Weird Video Game Questions You Have

'Oh my god, I’ve been shot! Good thing I’ve been hanging on to this ham I found in the sewer!"

In Skyrim and Oblivion, you open a millennia-old ancient tomb which is filled purely with Draugr, and the barrels are full of fresh tomatoes, potatoes and apples. What gives?

Or in Fallout, where Vaults that may have been locked for centuries have either a) a bunch of ancient skeletons, or b) very fresh corpses. Or feral ghouls, but that’s a different issue.

Skyrim’s fricking cold, man. These tomatoes aren’t fresh, they’re frozen.

One thing that bugs me in many “zombie apocalypse” media is : why don’t the zombies ever attack each other ? Sometimes this is implicitly addressed in setting (e.g. when they were raised and under the loose control of a magician, or as in Resident Evil 4 where the zombie bug is actually a hive-minded parasite) but even in stuff like The Walking Dead, where it’s explicitly stated that the dead’uns are barely aware of their surroundings and made of pure (albeit lethargic) aggression, they just don’t munch on living-dead brains. They’ll eat bona fide corpses, and they’ll shamble at the living to try and turn them into corpses to munch on, but never beat each other up. What’s up with that ?

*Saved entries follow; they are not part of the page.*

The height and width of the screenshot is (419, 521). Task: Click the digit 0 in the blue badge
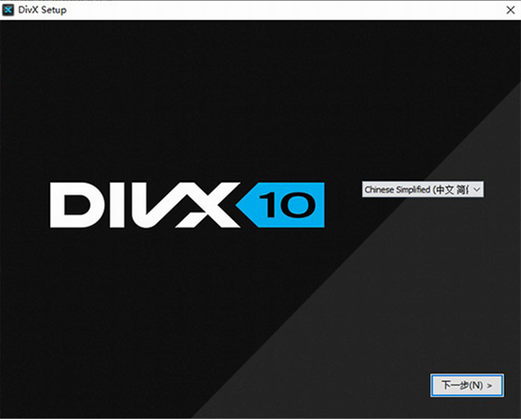(x=297, y=205)
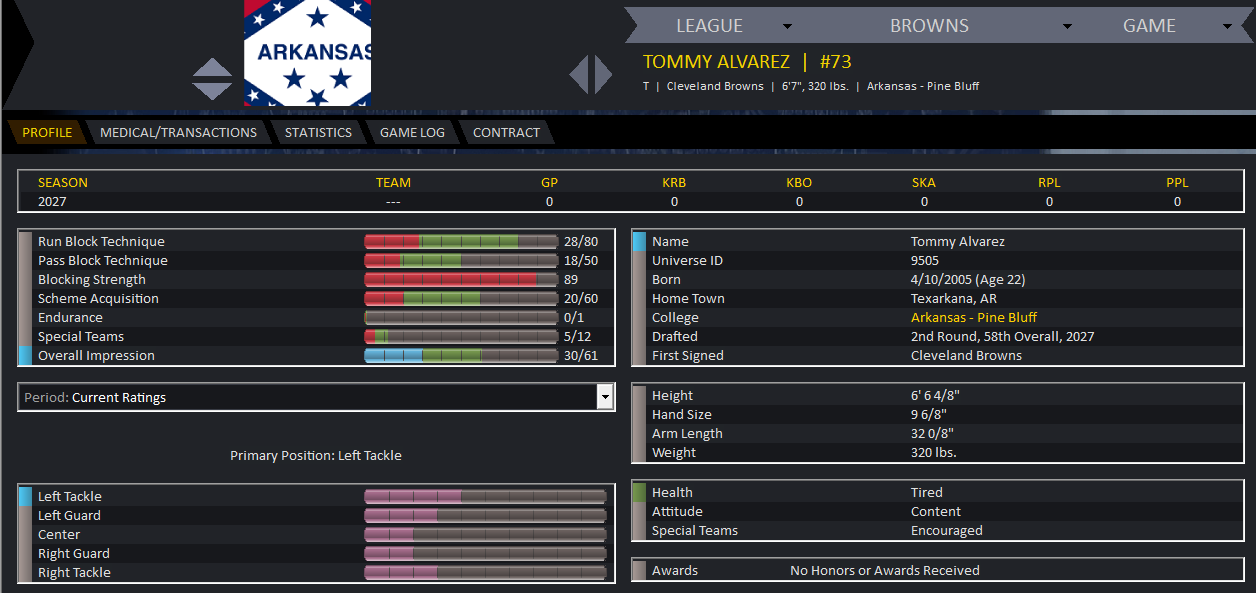Select the Overall Impression row marker

point(25,355)
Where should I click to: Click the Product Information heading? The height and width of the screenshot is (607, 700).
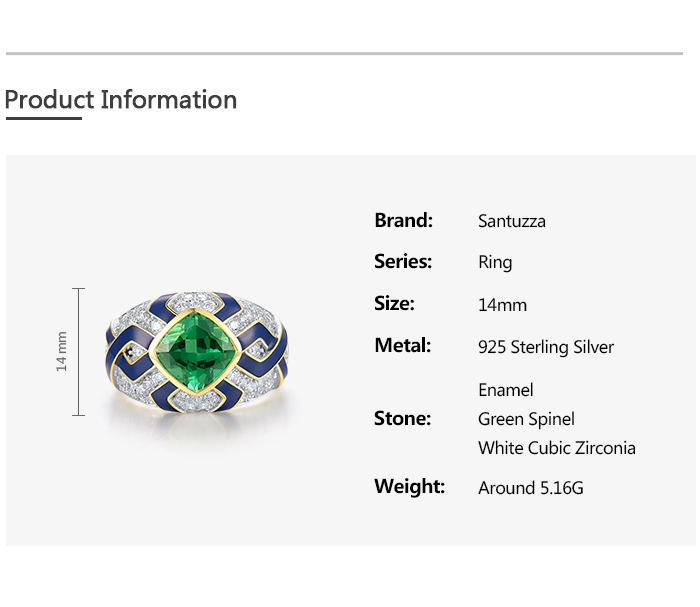click(x=120, y=100)
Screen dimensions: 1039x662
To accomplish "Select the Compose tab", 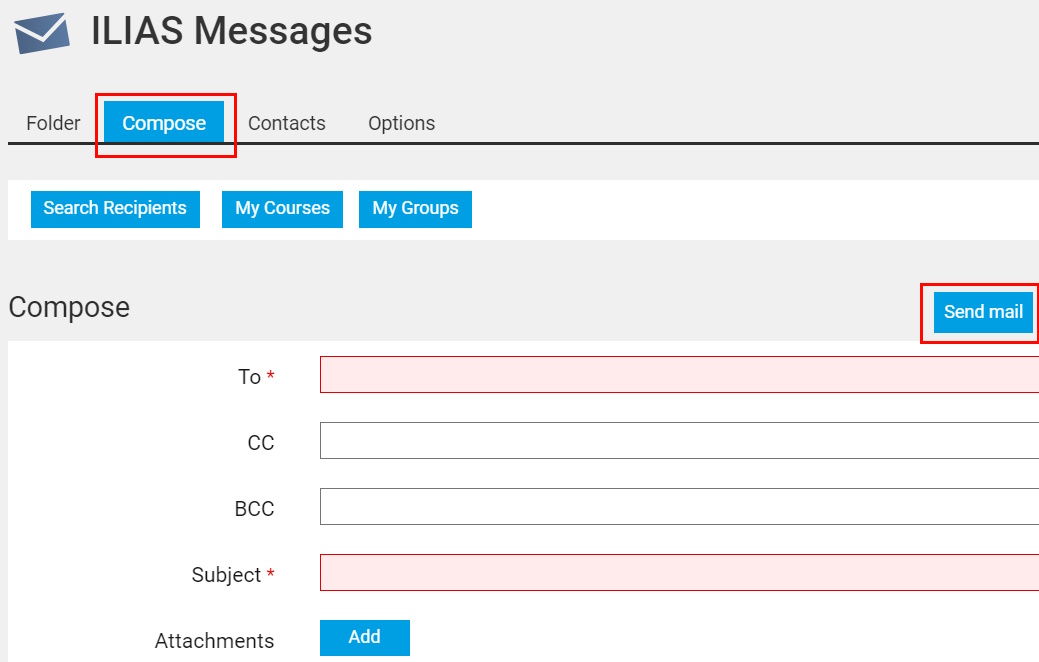I will (164, 123).
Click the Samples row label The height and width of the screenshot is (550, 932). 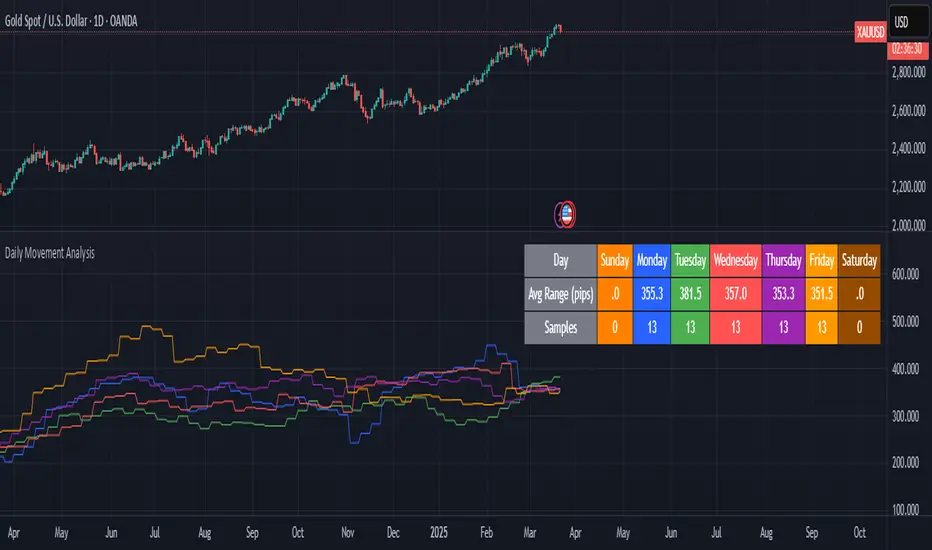pos(560,327)
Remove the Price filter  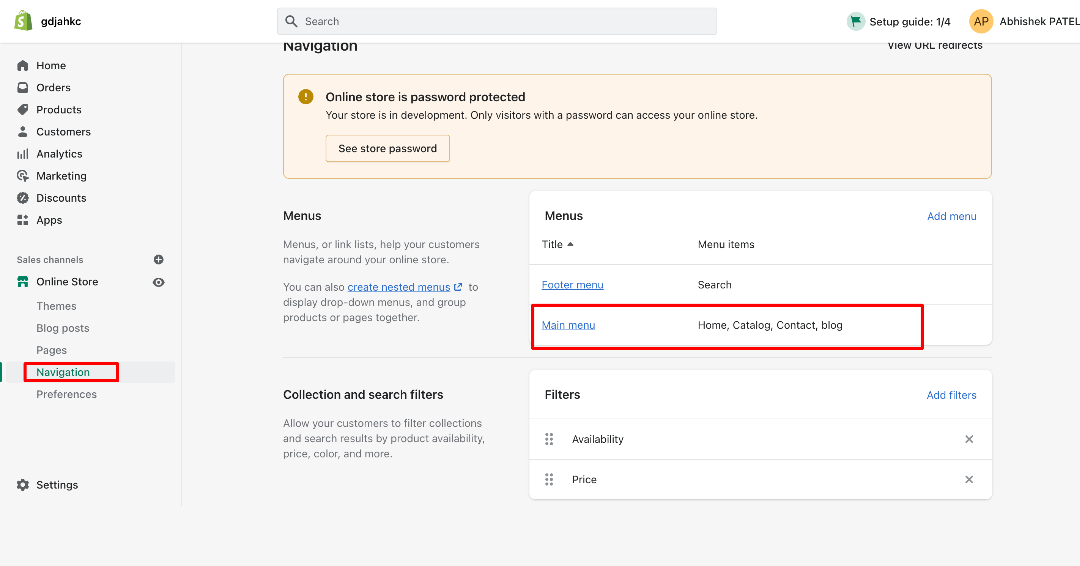coord(969,479)
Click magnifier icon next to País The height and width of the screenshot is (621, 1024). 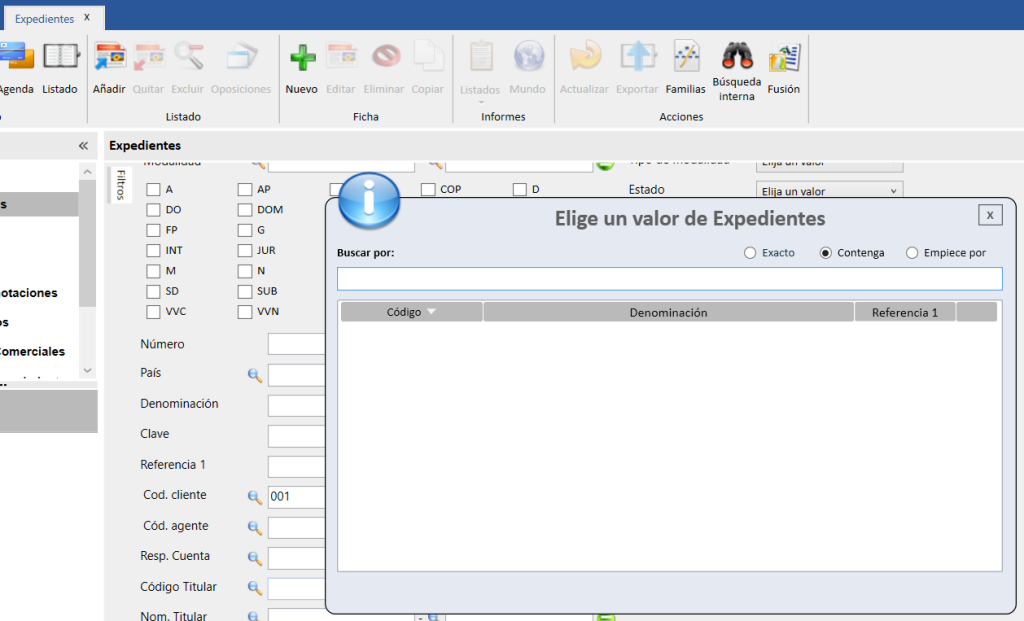pos(255,375)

It gets even weirder with the more creative zombie outbreaks. Like in The Last of Us : the Clickers are blind as their heads turned into a mass of oogy fungus, and they have to use echolocation and their acute hearing to find prey. If you move around them, they go apeshit. But they don’t go apeshit on each other, ever.
Now, you might say “aah, but they keep making that creepy-ass clicking sound, so they can recognize each other as already infected by sound, and since the infection is really a living organism that seeks to spread it makes sense that they wouldn’t attack other, known hosts”. Well, yeahbut they don’t attack the infected that haven’t made it to the Clicker stage either, and those look and act more or less like regular humans with fucked up faces. Clickers only go nuts on regular humans. How do they tell which is which ?

Pheromones?

Draugr gotta eat too.

The latter, actually. It’s a well known fact that conventional healing magic does not work well as combat healing. You’re generally safer if you devote yourself to defeating the enemy and then heal once the dust has settled than if you try to heal while the enemy is alive to take advantage of the reprieve.

(finds dead body) “Oh, ugh, yuck, covered in worms, and bugs, that is just disgus- HEY, CAKE!!” gobble gobble

What sort of economy did Columbia have in Bioshock Infinite that people kept literally throwing away money?